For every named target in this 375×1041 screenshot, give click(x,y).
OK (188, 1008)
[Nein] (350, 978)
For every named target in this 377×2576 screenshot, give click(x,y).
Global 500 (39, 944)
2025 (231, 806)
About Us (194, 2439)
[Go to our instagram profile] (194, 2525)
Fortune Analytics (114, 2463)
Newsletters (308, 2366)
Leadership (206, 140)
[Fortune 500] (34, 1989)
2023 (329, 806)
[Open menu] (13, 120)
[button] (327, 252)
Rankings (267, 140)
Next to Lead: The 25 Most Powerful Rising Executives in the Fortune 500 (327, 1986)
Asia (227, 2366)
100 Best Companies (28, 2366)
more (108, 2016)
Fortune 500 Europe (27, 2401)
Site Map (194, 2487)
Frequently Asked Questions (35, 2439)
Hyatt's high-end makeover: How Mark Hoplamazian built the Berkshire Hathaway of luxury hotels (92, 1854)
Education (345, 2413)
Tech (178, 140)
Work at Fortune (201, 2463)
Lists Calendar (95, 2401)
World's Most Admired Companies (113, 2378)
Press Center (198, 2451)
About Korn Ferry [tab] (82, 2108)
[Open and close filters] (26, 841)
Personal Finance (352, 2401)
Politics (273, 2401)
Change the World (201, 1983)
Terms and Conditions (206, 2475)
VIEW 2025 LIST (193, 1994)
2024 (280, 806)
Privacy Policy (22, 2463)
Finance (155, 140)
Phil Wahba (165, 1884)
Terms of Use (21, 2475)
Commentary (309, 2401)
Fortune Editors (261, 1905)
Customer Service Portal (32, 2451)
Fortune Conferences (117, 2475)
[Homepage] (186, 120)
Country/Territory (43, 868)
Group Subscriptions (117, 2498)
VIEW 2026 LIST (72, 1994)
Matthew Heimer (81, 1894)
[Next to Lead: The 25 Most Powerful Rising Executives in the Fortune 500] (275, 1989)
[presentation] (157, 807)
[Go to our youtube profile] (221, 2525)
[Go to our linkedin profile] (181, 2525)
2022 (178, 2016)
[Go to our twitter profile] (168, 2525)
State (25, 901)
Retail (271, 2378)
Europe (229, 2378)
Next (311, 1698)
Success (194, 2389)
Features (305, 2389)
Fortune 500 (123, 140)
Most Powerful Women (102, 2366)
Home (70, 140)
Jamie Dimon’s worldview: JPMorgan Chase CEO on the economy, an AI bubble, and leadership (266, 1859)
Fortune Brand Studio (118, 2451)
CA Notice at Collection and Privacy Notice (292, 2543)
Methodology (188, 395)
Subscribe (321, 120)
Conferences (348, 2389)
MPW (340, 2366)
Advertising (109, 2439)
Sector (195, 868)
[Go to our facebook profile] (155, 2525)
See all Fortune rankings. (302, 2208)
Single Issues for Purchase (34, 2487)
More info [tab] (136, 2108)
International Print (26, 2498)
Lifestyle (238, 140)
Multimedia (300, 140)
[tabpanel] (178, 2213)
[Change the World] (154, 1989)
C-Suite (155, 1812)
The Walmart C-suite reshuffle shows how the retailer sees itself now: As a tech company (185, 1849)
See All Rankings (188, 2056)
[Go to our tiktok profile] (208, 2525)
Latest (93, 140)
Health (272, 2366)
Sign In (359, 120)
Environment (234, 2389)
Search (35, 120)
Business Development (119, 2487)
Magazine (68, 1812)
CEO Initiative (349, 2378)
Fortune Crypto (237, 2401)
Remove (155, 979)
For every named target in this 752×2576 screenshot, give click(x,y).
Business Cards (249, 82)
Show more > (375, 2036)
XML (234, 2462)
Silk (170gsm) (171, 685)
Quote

■ PROBLEM STATEMENT: The answer must reproduce every record exactly.

■ RESULT OF THE TASK:
For every named target in this 375×1041 screenshot, give click(x,y).
OK (188, 1008)
[Nein] (350, 978)
For every named target in this 377×2576 screenshot, give click(x,y).
Global 500 (39, 944)
2025 (231, 806)
About Us (194, 2439)
[Go to our instagram profile] (194, 2525)
Fortune Analytics (114, 2463)
Newsletters (308, 2366)
Leadership (206, 140)
[Fortune 500] (34, 1989)
2023 (329, 806)
[Open menu] (13, 120)
[button] (327, 252)
Rankings (267, 140)
Next to Lead: The 25 Most Powerful Rising Executives in the Fortune 500 (327, 1986)
Asia (227, 2366)
100 Best Companies (28, 2366)
more (108, 2016)
Fortune 500 Europe (27, 2401)
Site Map (194, 2487)
Frequently Asked Questions (35, 2439)
Hyatt's high-end makeover: How Mark Hoplamazian built the Berkshire Hathaway of luxury hotels (92, 1854)
Education (345, 2413)
Tech (178, 140)
Work at Fortune (201, 2463)
Lists Calendar (95, 2401)
World's Most Admired Companies (113, 2378)
Press Center (198, 2451)
About Korn Ferry [tab] (82, 2108)
[Open and close filters] (26, 841)
Personal Finance (352, 2401)
Politics (273, 2401)
Change the World (201, 1983)
Terms and Conditions (206, 2475)
VIEW 2025 LIST (193, 1994)
2024 (280, 806)
Privacy Policy (22, 2463)
Finance (155, 140)
Phil Wahba (165, 1884)
Terms of Use (21, 2475)
Commentary (309, 2401)
Fortune Editors (261, 1905)
Customer Service Portal (32, 2451)
Fortune Conferences (117, 2475)
[Homepage] (186, 120)
Country/Territory (43, 868)
Group Subscriptions (117, 2498)
VIEW 2026 LIST (72, 1994)
Matthew Heimer (81, 1894)
[Next to Lead: The 25 Most Powerful Rising Executives in the Fortune 500] (275, 1989)
[presentation] (157, 807)
[Go to our youtube profile] (221, 2525)
[Go to our linkedin profile] (181, 2525)
2022 (178, 2016)
[Go to our twitter profile] (168, 2525)
State (25, 901)
Retail (271, 2378)
Europe (229, 2378)
Next (311, 1698)
Success (194, 2389)
Features (305, 2389)
Fortune 500 (123, 140)
Most Powerful Women (102, 2366)
Home (70, 140)
Jamie Dimon’s worldview: JPMorgan Chase CEO on the economy, an AI bubble, and leadership (266, 1859)
Fortune Brand Studio (118, 2451)
CA Notice at Collection and Privacy Notice (292, 2543)
Methodology (188, 395)
Subscribe (321, 120)
Conferences (348, 2389)
MPW (340, 2366)
Advertising (109, 2439)
Sector (195, 868)
[Go to our facebook profile] (155, 2525)
See all Fortune rankings. (302, 2208)
Single Issues for Purchase (34, 2487)
More info [tab] (136, 2108)
International Print (26, 2498)
Lifestyle (238, 140)
Multimedia (300, 140)
[tabpanel] (178, 2213)
[Change the World] (154, 1989)
C-Suite (155, 1812)
The Walmart C-suite reshuffle shows how the retailer sees itself now: As a tech company (185, 1849)
See All Rankings (188, 2056)
[Go to our tiktok profile] (208, 2525)
Latest (93, 140)
Health (272, 2366)
Sign In (359, 120)
Environment (234, 2389)
Search (35, 120)
Business Development (119, 2487)
Magazine (68, 1812)
CEO Initiative (349, 2378)
Fortune Crypto (237, 2401)
Remove (155, 979)
For every named target in this 752×2576 screenshot, give click(x,y).
Business Cards (249, 82)
Show more > (375, 2036)
XML (234, 2462)
Silk (170gsm) (171, 685)
Quote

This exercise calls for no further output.